Items listed in a dataset
________________________________________
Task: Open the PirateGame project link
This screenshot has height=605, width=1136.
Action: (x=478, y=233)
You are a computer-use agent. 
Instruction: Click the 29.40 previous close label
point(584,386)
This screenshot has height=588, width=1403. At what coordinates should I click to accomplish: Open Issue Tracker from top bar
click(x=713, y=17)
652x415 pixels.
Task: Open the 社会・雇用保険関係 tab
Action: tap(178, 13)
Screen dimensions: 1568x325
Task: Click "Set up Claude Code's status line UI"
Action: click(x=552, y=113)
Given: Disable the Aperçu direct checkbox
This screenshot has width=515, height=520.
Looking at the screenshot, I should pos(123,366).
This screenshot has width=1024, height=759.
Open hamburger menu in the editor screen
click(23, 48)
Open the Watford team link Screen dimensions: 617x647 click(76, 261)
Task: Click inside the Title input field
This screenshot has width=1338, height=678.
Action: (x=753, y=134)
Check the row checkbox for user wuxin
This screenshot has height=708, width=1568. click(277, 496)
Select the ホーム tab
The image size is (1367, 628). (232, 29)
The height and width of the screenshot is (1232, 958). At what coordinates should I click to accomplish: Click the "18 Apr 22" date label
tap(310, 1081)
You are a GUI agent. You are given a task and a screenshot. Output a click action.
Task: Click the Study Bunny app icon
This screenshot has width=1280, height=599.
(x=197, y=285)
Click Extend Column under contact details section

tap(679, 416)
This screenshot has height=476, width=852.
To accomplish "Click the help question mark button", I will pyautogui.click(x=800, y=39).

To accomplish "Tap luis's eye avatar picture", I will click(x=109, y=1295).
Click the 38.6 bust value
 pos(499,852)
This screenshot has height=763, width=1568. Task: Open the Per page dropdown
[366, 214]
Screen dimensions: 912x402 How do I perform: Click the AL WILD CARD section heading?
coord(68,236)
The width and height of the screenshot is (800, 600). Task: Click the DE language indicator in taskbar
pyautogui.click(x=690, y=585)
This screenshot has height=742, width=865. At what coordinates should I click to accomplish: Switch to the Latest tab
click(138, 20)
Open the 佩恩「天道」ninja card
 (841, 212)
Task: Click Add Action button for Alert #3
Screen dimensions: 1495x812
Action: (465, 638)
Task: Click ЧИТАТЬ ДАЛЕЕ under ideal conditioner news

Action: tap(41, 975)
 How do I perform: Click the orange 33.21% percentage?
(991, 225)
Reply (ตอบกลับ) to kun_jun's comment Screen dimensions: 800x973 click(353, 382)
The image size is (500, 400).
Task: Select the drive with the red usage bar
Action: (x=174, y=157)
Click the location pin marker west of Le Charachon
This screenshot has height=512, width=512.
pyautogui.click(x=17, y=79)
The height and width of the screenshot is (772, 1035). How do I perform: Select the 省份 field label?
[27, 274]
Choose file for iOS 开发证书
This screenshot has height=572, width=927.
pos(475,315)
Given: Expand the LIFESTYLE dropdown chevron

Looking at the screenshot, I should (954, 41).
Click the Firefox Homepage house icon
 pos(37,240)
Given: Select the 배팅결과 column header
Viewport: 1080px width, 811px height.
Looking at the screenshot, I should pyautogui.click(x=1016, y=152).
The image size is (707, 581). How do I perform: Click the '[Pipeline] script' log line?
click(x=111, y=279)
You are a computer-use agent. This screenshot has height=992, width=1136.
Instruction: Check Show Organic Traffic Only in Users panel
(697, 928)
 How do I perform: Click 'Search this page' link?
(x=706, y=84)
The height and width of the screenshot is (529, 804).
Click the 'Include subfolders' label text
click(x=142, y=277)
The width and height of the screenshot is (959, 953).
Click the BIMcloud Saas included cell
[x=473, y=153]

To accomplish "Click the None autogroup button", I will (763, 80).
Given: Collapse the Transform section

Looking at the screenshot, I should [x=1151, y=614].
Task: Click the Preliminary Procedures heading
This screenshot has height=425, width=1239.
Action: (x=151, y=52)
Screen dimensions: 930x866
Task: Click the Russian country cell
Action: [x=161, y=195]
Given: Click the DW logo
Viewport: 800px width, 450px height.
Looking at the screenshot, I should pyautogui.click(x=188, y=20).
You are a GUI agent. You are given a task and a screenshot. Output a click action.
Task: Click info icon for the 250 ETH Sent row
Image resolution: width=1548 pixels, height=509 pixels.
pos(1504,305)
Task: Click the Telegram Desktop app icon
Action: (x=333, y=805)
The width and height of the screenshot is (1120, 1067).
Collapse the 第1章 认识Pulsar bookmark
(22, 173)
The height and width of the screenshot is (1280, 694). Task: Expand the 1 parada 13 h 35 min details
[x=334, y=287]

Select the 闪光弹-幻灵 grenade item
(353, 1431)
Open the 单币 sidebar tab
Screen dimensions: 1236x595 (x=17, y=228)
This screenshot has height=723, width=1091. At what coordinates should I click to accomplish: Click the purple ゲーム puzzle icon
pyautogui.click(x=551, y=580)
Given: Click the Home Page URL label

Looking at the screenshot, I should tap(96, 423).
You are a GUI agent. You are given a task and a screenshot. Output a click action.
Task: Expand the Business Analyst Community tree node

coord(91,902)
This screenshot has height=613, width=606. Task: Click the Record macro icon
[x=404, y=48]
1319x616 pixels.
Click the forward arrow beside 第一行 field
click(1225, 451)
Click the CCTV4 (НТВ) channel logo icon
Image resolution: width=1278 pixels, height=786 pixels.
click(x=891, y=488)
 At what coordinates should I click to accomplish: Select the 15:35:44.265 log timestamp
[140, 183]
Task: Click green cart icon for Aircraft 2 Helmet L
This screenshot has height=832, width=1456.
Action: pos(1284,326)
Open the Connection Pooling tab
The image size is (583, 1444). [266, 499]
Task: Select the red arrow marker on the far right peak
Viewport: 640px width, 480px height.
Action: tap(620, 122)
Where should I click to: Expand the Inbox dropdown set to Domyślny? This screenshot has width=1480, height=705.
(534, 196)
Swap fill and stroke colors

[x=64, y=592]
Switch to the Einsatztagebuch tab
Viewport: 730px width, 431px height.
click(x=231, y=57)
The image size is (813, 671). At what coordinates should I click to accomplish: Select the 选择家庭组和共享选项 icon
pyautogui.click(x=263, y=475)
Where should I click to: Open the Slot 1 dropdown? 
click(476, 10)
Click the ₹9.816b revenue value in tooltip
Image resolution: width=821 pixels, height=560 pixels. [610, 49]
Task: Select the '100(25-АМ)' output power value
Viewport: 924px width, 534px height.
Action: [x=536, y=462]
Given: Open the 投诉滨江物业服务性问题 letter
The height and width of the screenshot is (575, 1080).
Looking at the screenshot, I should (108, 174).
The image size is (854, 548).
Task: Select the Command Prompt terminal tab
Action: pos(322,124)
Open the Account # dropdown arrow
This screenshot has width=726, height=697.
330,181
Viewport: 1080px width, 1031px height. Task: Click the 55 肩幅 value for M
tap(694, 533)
________________________________________
**Assigned task:**
Count the lines in the records above that contain the word "computer", and reply with only that number.

**Answer area:**
2